There is some anecdotal evidence that anxiety about the responsibility of an intern influences rural future intentions. Additionally, research has shown that urban interns have reported that they are worried about being ‘forced’ to work in non-metropolitan hospitals in their first year after graduation. This study sought to explore rural medical students’ perceptions and expectations of a rural internship and how local health services and/or their medical school can prepare them best for a rural intern position.

Methods

Four focus groups were conducted with 62 final-year medical students upon completion of a 12-month rural clinical school placement.
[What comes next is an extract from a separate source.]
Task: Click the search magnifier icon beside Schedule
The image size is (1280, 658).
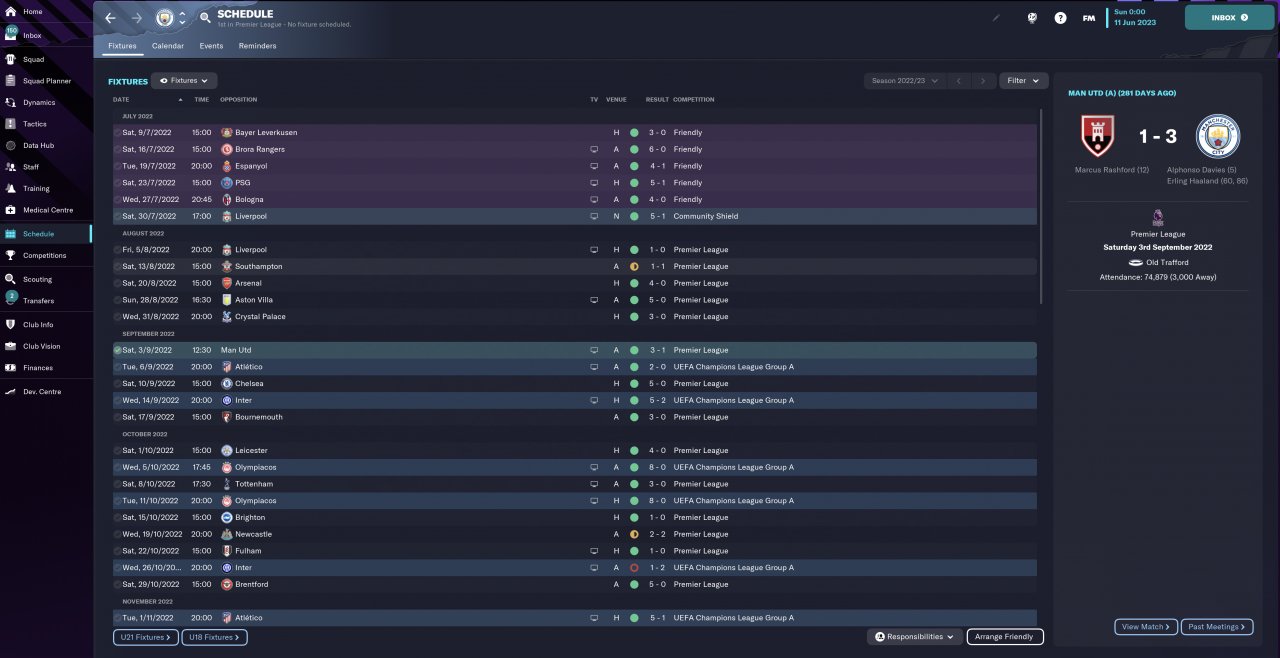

Focus groups were audio-recorded and transcribed verbatim for thematic analysis to identify key themes.

Results

Most students have high levels of anxiety around starting work but they acknowledge that this may be exaggerated. They believe that in rural areas they get higher quality supervisory support than in urban hospitals as people know you better, whereas in the city you are more anonymous. However, the level of responsibility placed on rural interns was considered to be a double-edged sword. While rural interns were allowed to do more than be a ‘paper-pusher’ this level of responsibility means they are more accountable. The majority felt that doing your first training years in a metropolitan hospital can be crucial to getting on a training program in your chosen speciality.

Conclusions

There appears to be a relatively high level of anxiety about rural internships amongst final-year medical students. Students need more targeted information around specialisation, particularly around regional training hubs, if we want to achieve higher levels of interns choosing a rural career path.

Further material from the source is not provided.